Ce petit exercice vient appuyer l’idée que les habitudes de vie sont interreliées bien que distinctes les unes des autres dans la nomenclature. Mais comme le but d’une nomenclature est de répertorier les activités quotidiennes et les rôles sociaux valorisés par le contexte socioculturel d’une personne (Fougeyrollas et coll., 1996), la création d’un ordre à l’intérieur du répertoire n’est pas nécessaire. L’accueil réservé à cette proposition de l’Ordre l’a montré. Par ailleurs, si la communication est selon l’Ordre, “un déterminant essentiel du degré de réalisation de la participation sociale ou encore aggravant la situation de handicap” (p.6), ce n’est pas par son caractère soi-disant transversal mais par sa dimension intrinsèquement relationnelle.

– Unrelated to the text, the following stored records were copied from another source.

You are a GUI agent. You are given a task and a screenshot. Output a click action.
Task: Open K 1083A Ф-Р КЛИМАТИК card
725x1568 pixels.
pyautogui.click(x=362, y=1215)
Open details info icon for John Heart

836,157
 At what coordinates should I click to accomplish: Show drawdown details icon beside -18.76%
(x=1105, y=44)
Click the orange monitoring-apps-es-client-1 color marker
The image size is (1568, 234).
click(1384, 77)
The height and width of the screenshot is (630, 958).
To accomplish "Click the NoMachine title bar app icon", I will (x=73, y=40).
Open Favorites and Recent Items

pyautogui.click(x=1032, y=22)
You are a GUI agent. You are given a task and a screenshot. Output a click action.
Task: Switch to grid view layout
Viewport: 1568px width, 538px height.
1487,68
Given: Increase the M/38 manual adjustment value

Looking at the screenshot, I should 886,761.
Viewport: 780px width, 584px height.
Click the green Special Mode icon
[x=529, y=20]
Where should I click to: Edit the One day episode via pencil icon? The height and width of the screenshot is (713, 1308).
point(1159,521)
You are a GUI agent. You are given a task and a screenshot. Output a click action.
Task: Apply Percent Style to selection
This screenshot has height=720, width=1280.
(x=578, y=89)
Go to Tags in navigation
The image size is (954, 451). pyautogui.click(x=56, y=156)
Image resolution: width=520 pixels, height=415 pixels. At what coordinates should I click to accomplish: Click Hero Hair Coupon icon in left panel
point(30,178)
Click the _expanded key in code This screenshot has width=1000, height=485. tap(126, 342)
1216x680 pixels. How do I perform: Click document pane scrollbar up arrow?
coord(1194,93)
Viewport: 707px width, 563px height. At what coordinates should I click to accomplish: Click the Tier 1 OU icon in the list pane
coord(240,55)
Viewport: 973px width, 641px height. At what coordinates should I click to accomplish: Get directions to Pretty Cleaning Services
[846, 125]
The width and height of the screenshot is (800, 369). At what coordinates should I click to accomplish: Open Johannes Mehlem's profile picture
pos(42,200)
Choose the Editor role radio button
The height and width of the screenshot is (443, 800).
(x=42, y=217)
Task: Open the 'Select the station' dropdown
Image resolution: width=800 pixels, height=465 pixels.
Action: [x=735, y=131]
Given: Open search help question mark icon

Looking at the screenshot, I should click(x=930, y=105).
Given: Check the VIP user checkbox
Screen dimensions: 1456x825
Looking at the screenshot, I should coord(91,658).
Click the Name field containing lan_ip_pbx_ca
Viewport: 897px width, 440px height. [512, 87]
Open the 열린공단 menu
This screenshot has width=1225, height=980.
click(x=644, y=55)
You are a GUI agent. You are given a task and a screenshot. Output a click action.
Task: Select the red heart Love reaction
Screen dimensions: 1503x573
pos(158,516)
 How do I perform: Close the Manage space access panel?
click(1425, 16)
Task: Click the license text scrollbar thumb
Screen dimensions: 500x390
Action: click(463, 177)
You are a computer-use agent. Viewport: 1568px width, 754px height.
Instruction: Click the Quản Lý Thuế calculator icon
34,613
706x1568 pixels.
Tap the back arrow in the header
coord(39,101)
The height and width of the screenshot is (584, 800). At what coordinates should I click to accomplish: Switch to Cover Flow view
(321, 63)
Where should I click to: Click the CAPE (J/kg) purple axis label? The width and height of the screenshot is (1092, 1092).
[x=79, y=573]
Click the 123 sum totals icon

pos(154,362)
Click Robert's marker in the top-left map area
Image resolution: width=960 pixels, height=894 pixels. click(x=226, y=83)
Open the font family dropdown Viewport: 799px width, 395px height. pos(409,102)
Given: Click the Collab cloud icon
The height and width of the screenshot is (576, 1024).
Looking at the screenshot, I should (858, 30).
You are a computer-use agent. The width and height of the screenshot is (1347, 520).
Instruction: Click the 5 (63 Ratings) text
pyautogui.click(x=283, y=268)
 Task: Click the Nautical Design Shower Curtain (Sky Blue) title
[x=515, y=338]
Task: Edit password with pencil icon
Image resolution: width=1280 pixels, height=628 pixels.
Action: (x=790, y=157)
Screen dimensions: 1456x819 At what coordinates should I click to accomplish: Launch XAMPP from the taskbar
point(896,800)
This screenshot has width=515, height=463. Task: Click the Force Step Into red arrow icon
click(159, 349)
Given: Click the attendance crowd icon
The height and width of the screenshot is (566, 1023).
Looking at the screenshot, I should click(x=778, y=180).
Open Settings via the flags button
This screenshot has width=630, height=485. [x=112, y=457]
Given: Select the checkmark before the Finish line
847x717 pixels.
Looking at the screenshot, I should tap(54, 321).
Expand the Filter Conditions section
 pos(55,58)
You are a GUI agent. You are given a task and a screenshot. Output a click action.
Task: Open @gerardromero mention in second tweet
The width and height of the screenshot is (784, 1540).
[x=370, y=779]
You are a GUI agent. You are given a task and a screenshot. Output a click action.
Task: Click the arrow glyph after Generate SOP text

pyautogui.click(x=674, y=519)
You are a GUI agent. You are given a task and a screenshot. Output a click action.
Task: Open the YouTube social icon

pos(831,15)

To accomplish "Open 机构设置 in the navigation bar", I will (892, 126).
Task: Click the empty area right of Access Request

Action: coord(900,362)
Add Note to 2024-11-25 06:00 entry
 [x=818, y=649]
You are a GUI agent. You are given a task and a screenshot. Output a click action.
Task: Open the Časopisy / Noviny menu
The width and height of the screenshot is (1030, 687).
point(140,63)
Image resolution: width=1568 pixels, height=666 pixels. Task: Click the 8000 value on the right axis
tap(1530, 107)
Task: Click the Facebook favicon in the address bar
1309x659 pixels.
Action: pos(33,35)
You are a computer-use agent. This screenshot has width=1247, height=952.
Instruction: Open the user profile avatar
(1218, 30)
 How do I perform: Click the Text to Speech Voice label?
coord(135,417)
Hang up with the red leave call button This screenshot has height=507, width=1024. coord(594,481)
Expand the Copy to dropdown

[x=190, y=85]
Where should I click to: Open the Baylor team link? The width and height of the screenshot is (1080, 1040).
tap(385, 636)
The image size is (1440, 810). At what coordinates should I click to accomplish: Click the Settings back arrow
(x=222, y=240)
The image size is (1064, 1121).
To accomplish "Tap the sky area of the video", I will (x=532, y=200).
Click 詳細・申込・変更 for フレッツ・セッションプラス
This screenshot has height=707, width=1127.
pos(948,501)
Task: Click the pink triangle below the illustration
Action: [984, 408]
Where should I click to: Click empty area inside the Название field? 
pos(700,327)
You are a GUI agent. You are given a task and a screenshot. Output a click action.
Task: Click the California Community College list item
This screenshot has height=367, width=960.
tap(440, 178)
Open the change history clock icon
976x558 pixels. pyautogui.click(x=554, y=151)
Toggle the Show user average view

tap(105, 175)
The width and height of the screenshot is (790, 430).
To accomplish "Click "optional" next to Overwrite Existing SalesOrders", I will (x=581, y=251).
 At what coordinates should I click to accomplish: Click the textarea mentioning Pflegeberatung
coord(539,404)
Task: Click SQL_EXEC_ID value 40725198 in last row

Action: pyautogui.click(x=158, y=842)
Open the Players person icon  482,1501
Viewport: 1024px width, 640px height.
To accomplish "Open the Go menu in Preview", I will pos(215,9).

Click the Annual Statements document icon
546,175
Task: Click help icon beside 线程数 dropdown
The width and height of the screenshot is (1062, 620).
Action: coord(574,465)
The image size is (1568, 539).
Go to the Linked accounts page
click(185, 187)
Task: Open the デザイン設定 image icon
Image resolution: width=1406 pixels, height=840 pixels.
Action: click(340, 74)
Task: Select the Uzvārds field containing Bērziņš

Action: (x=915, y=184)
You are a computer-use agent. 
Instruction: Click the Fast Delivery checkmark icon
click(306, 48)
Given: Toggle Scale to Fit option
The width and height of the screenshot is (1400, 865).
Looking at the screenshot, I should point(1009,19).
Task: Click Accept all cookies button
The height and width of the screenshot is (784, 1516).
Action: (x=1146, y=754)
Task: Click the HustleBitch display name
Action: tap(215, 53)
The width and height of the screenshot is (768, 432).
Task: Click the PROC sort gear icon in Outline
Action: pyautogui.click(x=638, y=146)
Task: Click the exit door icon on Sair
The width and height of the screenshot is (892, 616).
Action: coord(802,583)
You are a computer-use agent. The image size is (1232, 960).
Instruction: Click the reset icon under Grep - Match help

Et c’est d’ailleurs ce que l’Ordre prend la peine de préciser quand il affirme que le concept communication “regroupe à la fois des dimensions transactionnelle et relationnelle”, la première concernant la “transmission d’un message d’un locuteur à un interlocuteur” tandis que la seconde renvoie “aux aspects d’interaction et d’échange qui existent entre les individus qu’il y ait ou non transmission explicite50 d’un message” (p.5). Ici encore, il est difficile de concevoir qu’un individu puisse interagir ou échanger avec d’autres individus sans qu’il y ait transmission explicite d’un message... Ou alors, le

message dont il est question est strictement verbal, oral ou écrit par exemple. Ou bien c’est le

message, et non pas la transmission, qui est explicite... Ou alors la transmission explicite signifie qu’elle est intentionnelle... Bien qu’il soit difficile de lever l’ambiguïté de cette affirmation, je la réfute néanmoins sur la base suivante : deux individus en présence l’un de l’autre et ayant noté la présence de l’autre, s’échangent nécessairement un ou des messages. Ne serait-ce que celui de ne pas vouloir s’échanger de message! Si tout comportement est une communication (c’est-à-dire que tous les comportements contiennent de l’information indépendamment de l’intention des interlocuteurs, Landry Balas, 1999), et s’il est vrai qu’on ne peut pas ne pas se comporter, il s’ensuit alors qu’on ne peut pas ne pas communiquer... Malgré ses affirmations, l’Ordre ne parvient pas dans son Avis préliminaire... à démontrer de manière convaincante et irréfutable le caractère particulier de la communication.

49L’une des acceptions du mot société, dans Le Petit Robert. 50C’est moi qui souligne.